Ms. Frees's complaint does not meet these threshold pleading requirements. Although Ms. Frees states federal jurisdiction as the basis for the court's jurisdiction, she lists no federal statutes, federal treaties, or provisions of the United States Constitution at issue here. Instead, she simply states “Federal Aviation Administration” while claiming “jurisdictional supremacy universally.” (Doc. 1, p. 3; Doc. 1, Ex. 2, p. 2). This alone cannot substantiate federal question jurisdiction.
Ms. Frees also provides no basis to support suing in the Middle District of Florida. “A civil action may be brought in-(1) a judicial district in which any defendant resides, if all defendants are residents of the State in which the 4 district is located; (2) a judicial district in which a substantial part of the events or omissions giving rise to the claim occurred, or a substantial part of property that is the subject of the action is situated; or (3) if there is no district in which an action may otherwise be brought as provided in this section, any judicial district in which any defendant is subject to the court's personal jurisdiction with respect to such action.” 28 U.S.C. § 1391(b). Here, Ms. Frees does not allege the defendants reside in the Middle District-rather, she alleges the defendants reside in Illinois. Ms. Frees also fails to state where any events relating to the action occurred.
Finally, Ms. Frees failed to provide a short and plain statement of the facts supporting her claims against the two defendants. Ms. Frees's complaint is eighteen pages, most of which is filled with long, handwritten lists of confusing terms or statements. As currently drafted, nothing in Ms. Frees's complaint states cognizable grounds for federal jurisdiction or a valid cause of action. (Doc. 1).

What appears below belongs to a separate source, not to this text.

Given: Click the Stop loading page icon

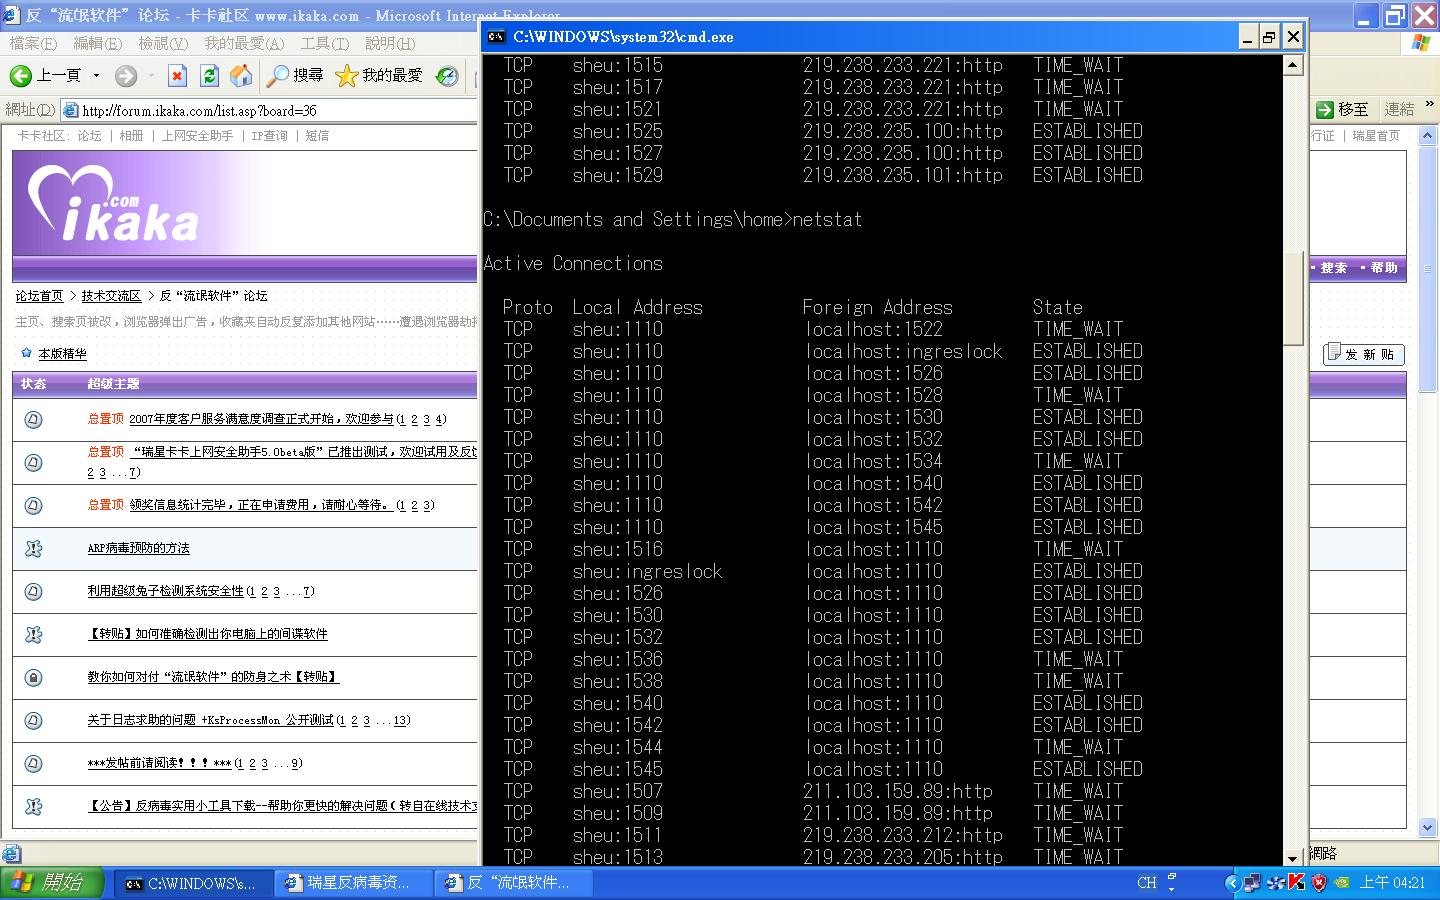Looking at the screenshot, I should coord(177,76).
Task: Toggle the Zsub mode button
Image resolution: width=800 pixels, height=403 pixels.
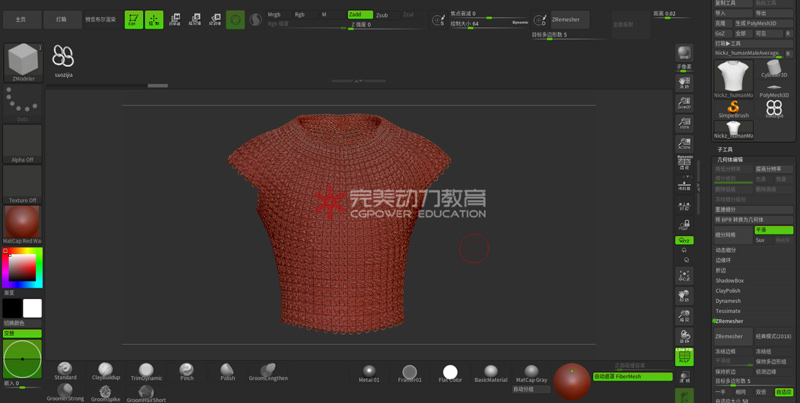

See Doc. 1, Ex. 2, p. 1 (wherein Ms. Frees seems to allege Defendants United Airlines and Star Alliance Service-World Headquarters actively engage in “corruption and abuse of the sensor matrix” [emphasis removed] through the “criminal coercion” of 21 different entities, including “youth groups, ” “labour unions, ” “militant factions, ” and “industrialists”).
IV. CONCLUSION
Ms. Frees fails to state a claim for relief that is “plausible on its face.” See Ashcroft, 556 U.S. at 678 (2009).
Accordingly, it is RECOMMENDED:
1. The Motion to Proceed in Forma Pauperis (Doc. 2) be DENIED.
2. Ms. Frees's complaint (Doc. 1) be DISMISSED, and the Clerk be directed to CLOSE this case.
NOTICE TO PARTIES
The parties have fourteen days from the date they are served a copy of this report to file written objections to this report's proposed findings and recommendations or to seek an extension of the fourteen-day deadline to file written objections. 28 U.S.C. § 636(b)(1); 11th Cir. R. 3-1. A party's failure to object timely in accordance with 28 U.S.C. § 636(b)(1) waives that party's right to challenge on appeal the district court's order adopting this report's unobjected-to factual findings and legal conclusions. 11th Cir. R. 3-1.